Mark Montague DPE Checkride Gouges
Designated Pilot Examiner • (Mark William Montague) • Location coming soon
↓ View 1 available gouge reportOral Emphasis
Montague leans heavily into weather knowledge, airspace, and regulations. Expect to discuss atmospheric stability, lenticular clouds, and the difference between SPECI and METAR reports. He also focuses on NTSB reporting requirements — he uses real-world scenarios (like a passenger injury) to test whether you actually know what's reportable and what isn't.
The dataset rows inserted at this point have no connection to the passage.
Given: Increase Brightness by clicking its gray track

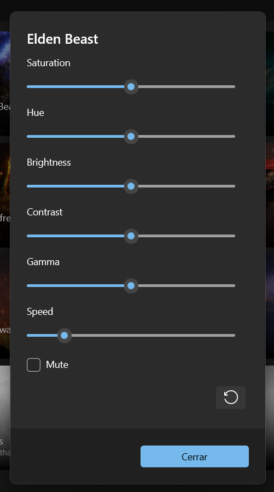Looking at the screenshot, I should click(186, 186).
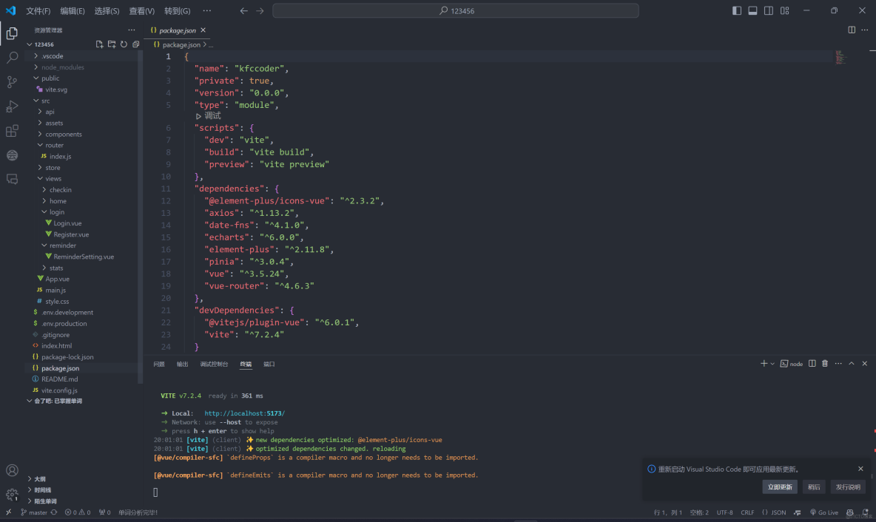Click the New File icon in explorer
The image size is (876, 522).
[x=99, y=44]
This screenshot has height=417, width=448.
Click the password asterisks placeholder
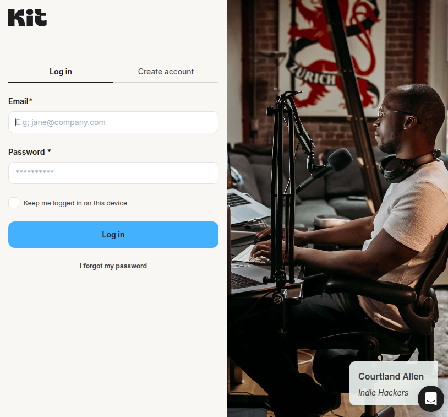pos(35,172)
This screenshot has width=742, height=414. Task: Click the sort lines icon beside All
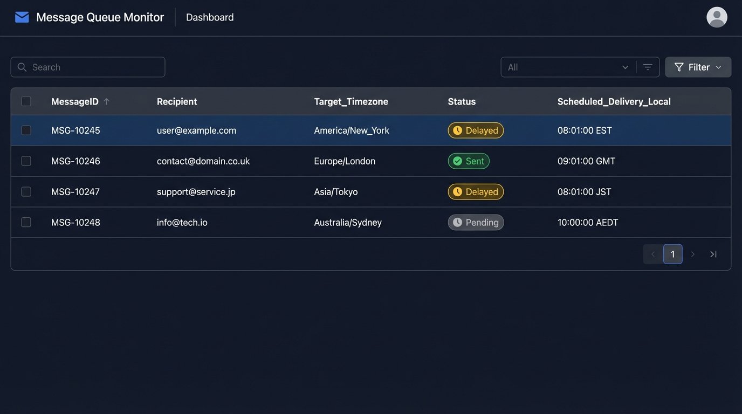pyautogui.click(x=648, y=67)
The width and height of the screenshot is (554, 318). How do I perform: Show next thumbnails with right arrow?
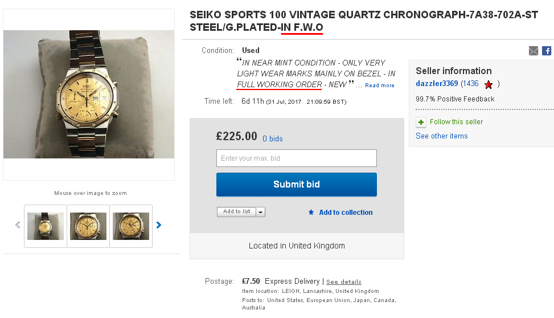coord(159,225)
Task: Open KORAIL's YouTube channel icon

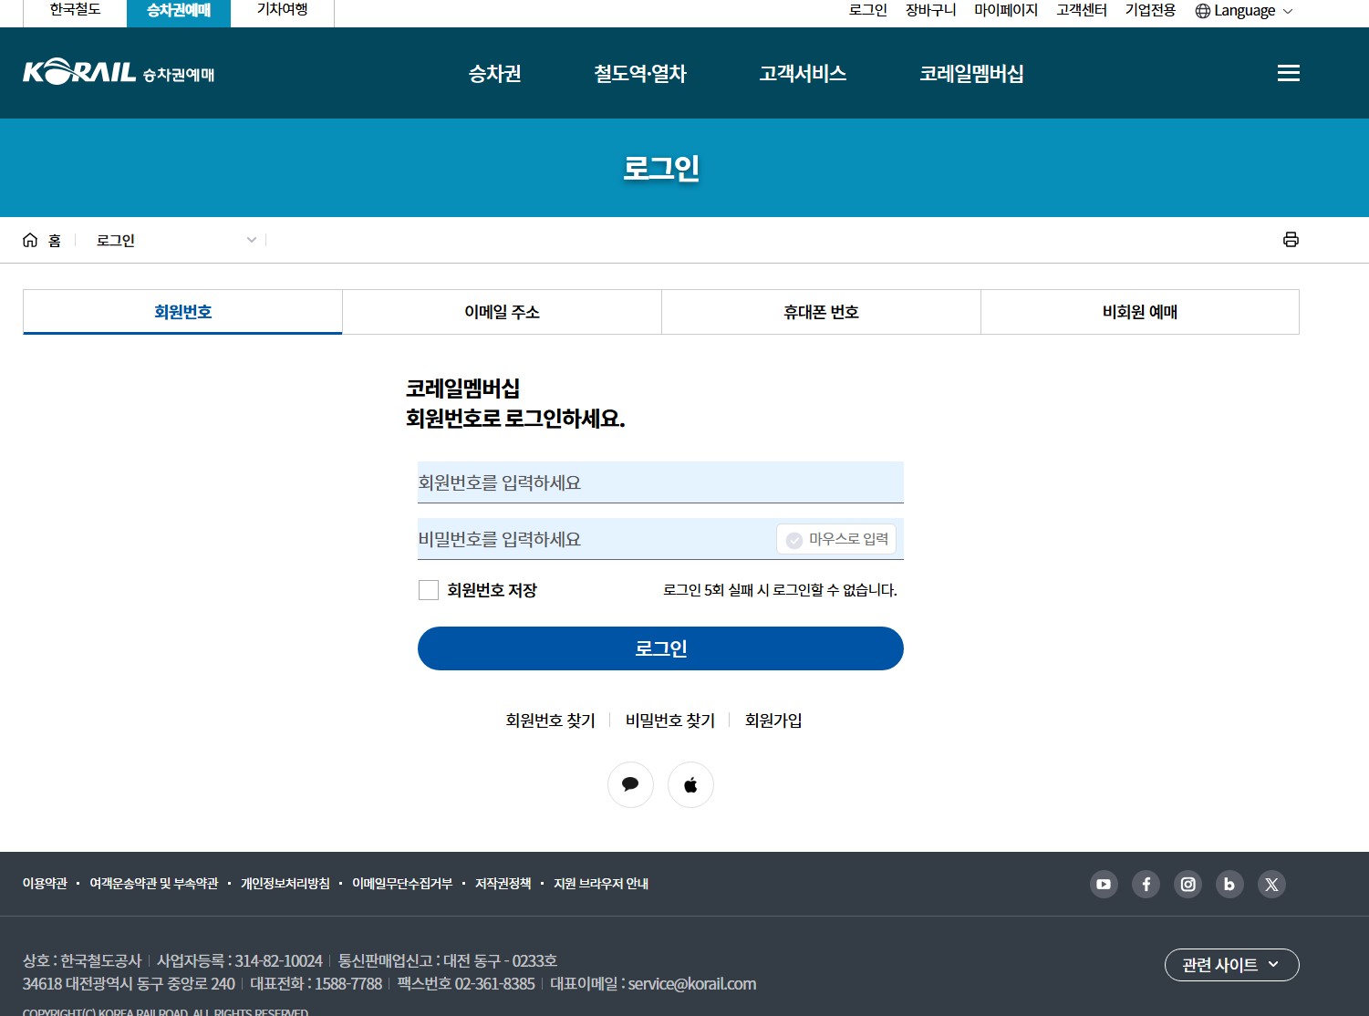Action: tap(1104, 884)

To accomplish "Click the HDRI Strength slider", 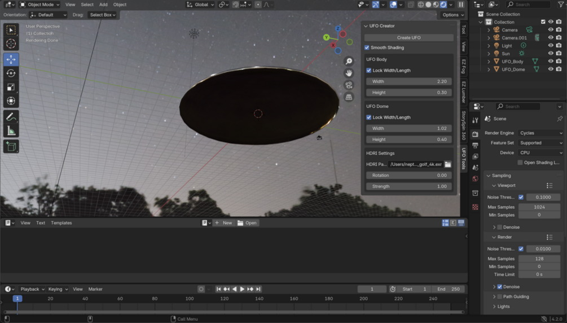I will click(x=408, y=186).
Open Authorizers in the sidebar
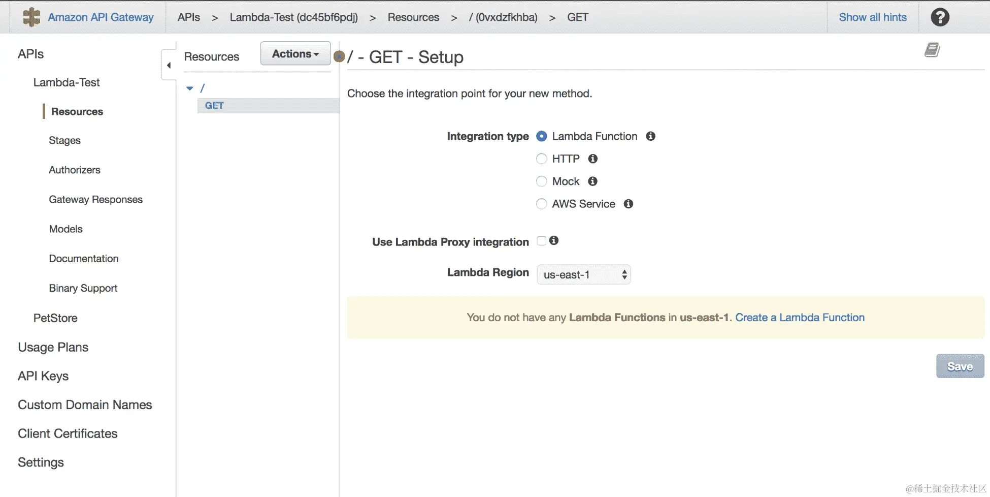The image size is (990, 497). [75, 170]
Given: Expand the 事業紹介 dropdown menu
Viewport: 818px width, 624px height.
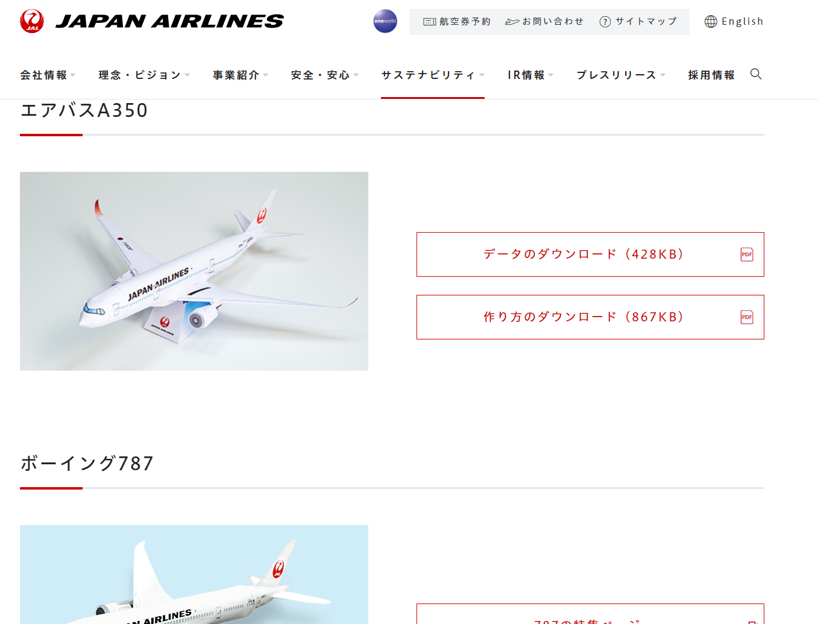Looking at the screenshot, I should (241, 75).
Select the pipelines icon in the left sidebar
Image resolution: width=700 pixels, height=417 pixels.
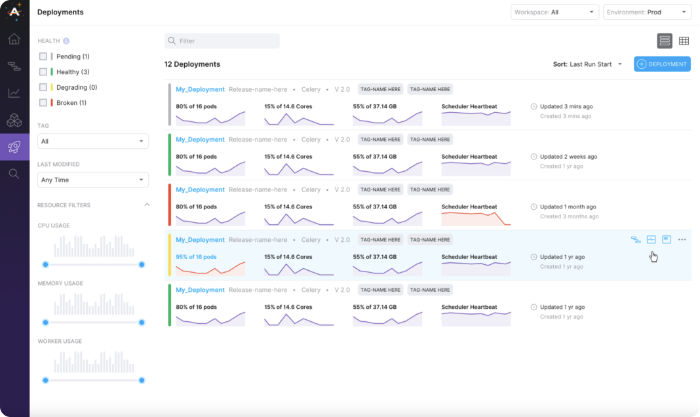click(x=14, y=66)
Airspace planning is a big deal: understand terminal area charts, airways, and be ready to plan your navlog through Class C airspace and any active TFRs (Beale AFB TFR is a likely topic).
Common Questions
- Questions about aircraft systems at a deeper level — for example, why control surfaces like ailerons and flaps are corrugated, not just what they do.
- Scenario-based NTSB reporting questions to see if you can distinguish between what must be reported and what doesn't need to be.
- Weather interpretation: stable vs. unstable atmosphere, cloud types and what they indicate, and how SPECI reports differ from routine METARs.
- Expect him to probe your knowledge of ICEFLAGS and TTMCPRAWNS mnemonics.
Practical Focus
- Soft field takeoff and landing — he gave the entire runway to work with, so don't expect a short-field setup for this maneuver.
- Stalls performed with a bank angle (around 15°), not just wings-level.
- Slow flight conducted in clean configuration (no flaps).
Examiner Style
Montague is conversational and will talk through topics with you rather than firing off rapid quiz-style questions. He's not trying to trick you — he genuinely wants to see that you understand the material. He's a big advocate of talking to ATC and using flight following; he values pilots who communicate and appreciate having "an extra set of eyes" from controllers. If you show that mindset, you'll be speaking his language.
What Surprised Pilots
- The aircraft systems question about corrugated control surfaces caught pilots off guard — it's a design/engineering detail most students don't study.
- Stalls with a bank angle rather than wings-level was unexpected.
- His emphasis on wanting pilots to actively use ATC services and plan routes through controlled airspace (rather than around it) stood out as a philosophical preference, not just a test topic.
Ratings & Checkride Types
- PPL (Private Pilot)
Transparency Disclaimer: This page summarizes patterns reported by applicants. It is not an endorsement, prediction, or guarantee of checkride outcome. Every checkride varies based on the applicant and circumstances.